Highest peaks by country
This is a list of the highest national peaks of the Carpathians, their heights, geologic divisions, and locations. Excluding mountains located in two countries (on the border).

Mountain passes
In the Romanian part of the main chain of the Carpathians, mountain passes include Prislop Pass, Tihuța Pass, Bicaz Canyon, Ghimeș Pass, Buzău Pass, Predeal Pass (crossed by the railway from Brașov to Bucharest), Turnu Roșu Pass (1,115 ft., running through the narrow gorge of the Olt River and crossed by the railway from Sibiu to Bucharest), Vulcan Pass, and the Iron Gate (both crossed by the railway from Timișoara to Craiova).

Geology 

The area now occupied by the Carpathians was once occupied by smaller ocean basins. The Carpathian mountains were formed during the Alpine orogeny in the Mesozoic and Tertiary by moving the ALCAPA (Alpine-Carpathian-Pannonian), Tisza and Dacia plates over subducting oceanic crust.
The mountains take the form of a fold and thrust belt with generally north vergence in the western segment, northeast to east vergence in the eastern portion and southeast vergence in the southern portion. Currently, the area is the most seismically active in Central Europe.

The external, generally northern, portion of the orogenic belt is a Tertiary accretionary wedge of a so-called Flysch belt (the Carpathian Flysch Belt) created by rocks scraped off the sea bottom and thrust over the North-European plate. The Carpathian accretionary wedge is made of several thin skinned nappes composed of Cretaceous to Paleogene turbidites. Thrusting of the Flysch nappes over the Carpathian foreland caused the formation of the Carpathian foreland basin. The boundary between the Flysch belt and internal zones of the orogenic belt in the western segment of the mountain range is marked by the Pieniny Klippen Belt, a narrow complicated zone of polyphase compressional deformation, later involved in a supposed strike-slip zone.
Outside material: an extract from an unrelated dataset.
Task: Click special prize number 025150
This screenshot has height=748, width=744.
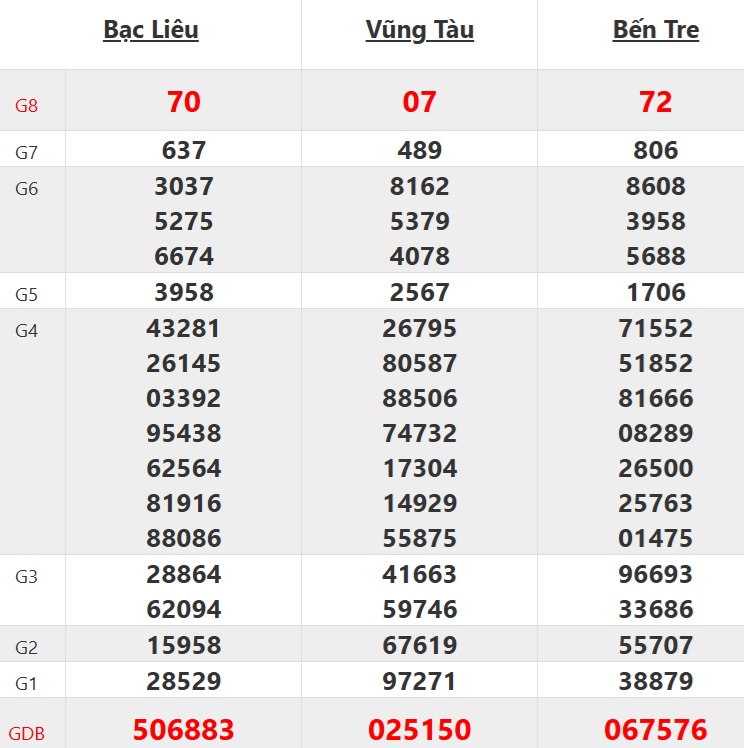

Internal zones in western and eastern segments contain older Variscan igneous massifs reworked in Mesozoic thick and thin-skinned nappes. During the Middle Miocene this zone was affected by intensive calc-alkaline arc volcanism that developed over the subduction zone of the flysch basins. At the same time, the internal zones of the orogenic belt were affected by large extensional structure of the back-arc Pannonian Basin. The last volcanic activity occurred at Ciomadul about 30,000 years ago.

The mountains started to gain their current shape from the latest Miocene onward. The slopes of the Carphartian contain at some locations solifluction deposits. 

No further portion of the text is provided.